Facebook is failing to attract creative business owners who are keen to generate new leads, client companies and business proposals.
A poll by FreelanceUK reveals that despite being hungry for new business, most self-employed creatives say the popular website is only suitable for socialising.
The findings echo a recent survey by Barclays Business which found only eight in 100 small firms use online social networks, like Facebook, to promote their outfit.
Slow uptake of Facebook by the self-employed is in spite of the site’s new marketplace, which allows marketers, designers and editors, among others, to look for work.
But at the time of writing, not a single marketer, designer or editor had declared their services available in the London network, Facebook’s most populous on-site community.

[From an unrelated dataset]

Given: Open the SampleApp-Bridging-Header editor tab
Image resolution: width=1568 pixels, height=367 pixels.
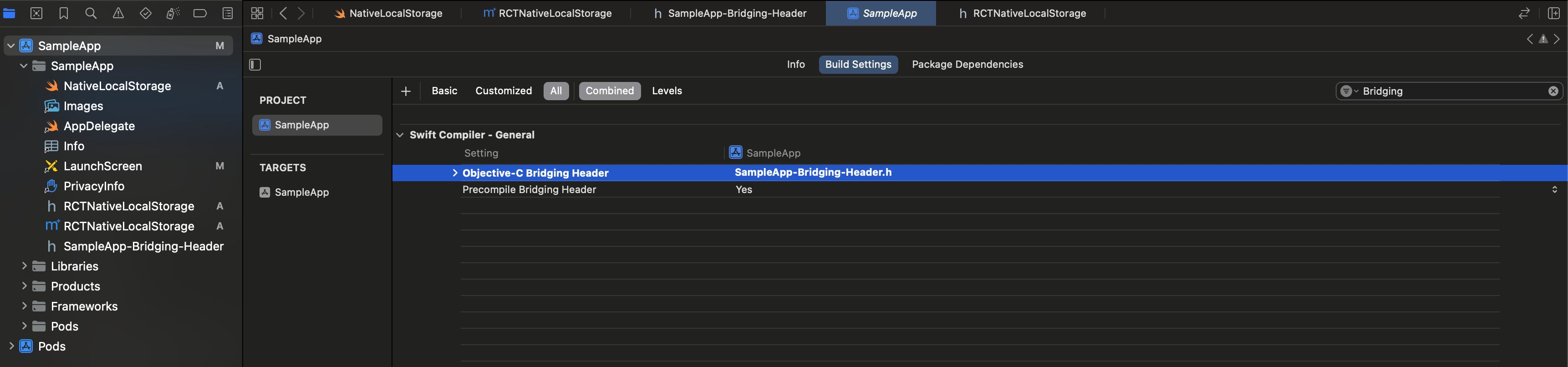Looking at the screenshot, I should tap(730, 13).
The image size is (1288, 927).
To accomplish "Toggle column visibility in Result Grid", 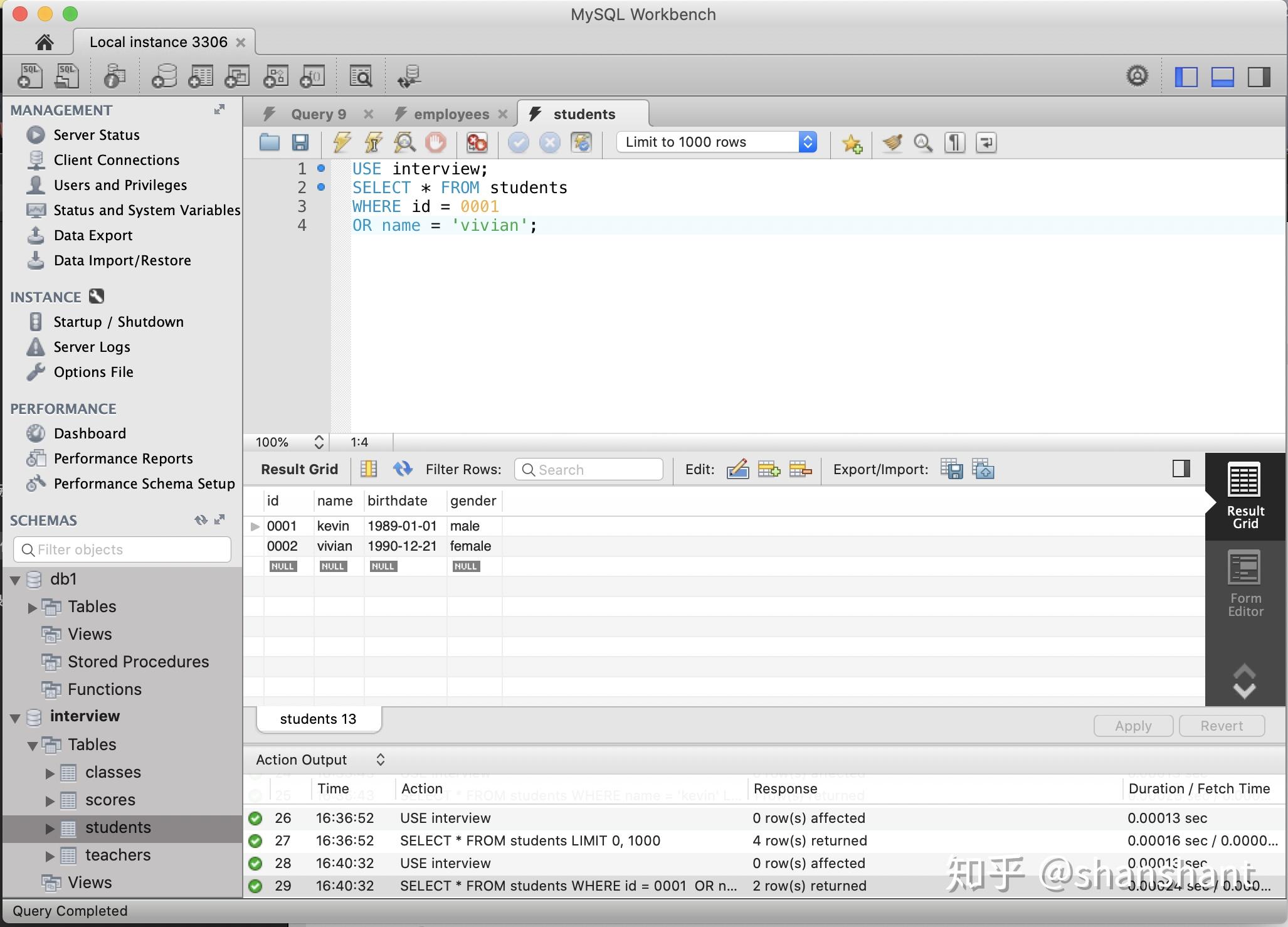I will (x=1180, y=468).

For Michele Bayliss, a freelance PR consultant, this is because Facebook “seems to be…more for tracing old school friends than for making business contacts.”
She told FreelanceUK: “The Facebook site still appears to have more of a social function, like MySpace, than a business function, like LinkedIn.
“Like many busy freelancers, I haven’t had the time to seek new clients in such an indirect way.”
With 20 years’ experience in public relations, Bayliss knows her business thrives on the personal touch, first and foremost.
“PR is very much a people-facing business,” she says. “Whilst technology has made our work lives more efficient, it is still important to meet face to face.”
Another believer that Facebook is less about business and more about looking up people you already know is David Owens, a freelance photographer.
“I don't use Facebook as a business tool,” he said, “probably because I don't know that much about it; however I do use Facebook to keep in contact with friends, but as a fun thing.”
Yet by making full use of their Facebook profile, creatives can showcase their interests, achievements and projects, says Jim Callender, a freelance web developer .
“I wouldn't say [I have] gained 'new' business from [Facebook], however, its a great way to show your current clients what you working on, what your thoughts are on current web trends and…you can link in events,” he said.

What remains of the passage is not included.